Five Myths about Education
There are many myths and misconceptions surrounding education policies, especially when it comes to public schools. Of course, these may have grounds. However, nearly 99% of these misconceptions are pure fiction. Below in this post I’m going to discuss and debunk the most common myths about education.
#1 More Homework Means More Learning
It was calculated that additional home assignments has little to no impact on the academic grades. It’s rather the opposite – students who regularly spend most of their free time on homework tend to show more stress-related symptoms. While those who spend less hours on their home assignment are happier and healthier. Too many tasks can also make students using services that offer help in writing their research papers (like web resource www.brilliant-essay.com, or Free Essay iPhone application, etc.).
#2 Private Schools Are Better than Public Ones
Just because your child goes to a private school doesn’t mean that he or she will be educated better. Both public and private establishments have their advantages and disadvantages. For instance, the benefits of public schools are the wider range of extracurricular activities (especially when it comes to sports and music), great exchange programs and grants.
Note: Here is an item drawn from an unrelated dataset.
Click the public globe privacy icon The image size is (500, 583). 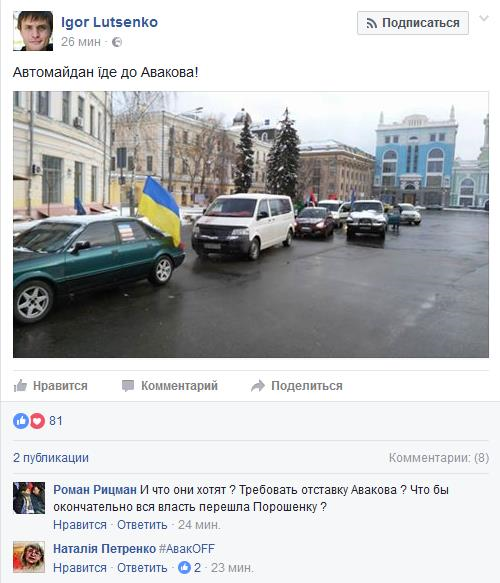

While the undeniable advantages of private schools are small classes, low violence rates, etc.
#3 Teachers Have Little Knowledge About What They Are Teaching
That’s not true. In order to become a teacher, the candidates have to pass many exams and get a degree in their field. Of course, the requirements differ from state to state, yet no one will hire a person who has no knowledge about the subject he or she’s going to teach. What’s more – in many countries government conducts special exams for teachers on a regular basis + qualification skill raising trainings.
#4 Teachers Don’t Care
They care. People become teachers because they do care. Most teachers do their best to motivate their students and improve their results. Of course, many teachers face difficulties (such as indifference, violence, disrespect, etc.) which may discourage them quickly. But still, I believe than every teacher has become a teacher to spread the knowledge and care about his/her students.
#5 Teachers Are Solely Responsible For Learning
Wrong. The main aim of a teacher is to assist, to show the right way and to supervise the process of learning. Learning is an interactive process that requires equal effort both from the student and teacher. Nowadays, when there’s a limitless access to any information, teacher doesn’t play the role of the main source of valuable knowledge. He rather plays the role of an advisor and supervisor who monitors the process of learning. Teachers aren’t solely responsible for poor/high academic performance. Low grades are usually a result of indifference to the subject, missing classes and poor preparation: there are both A-students and D-students within one class. Besides these, there are many other myths about education policies, public/private schools, free grants, etc.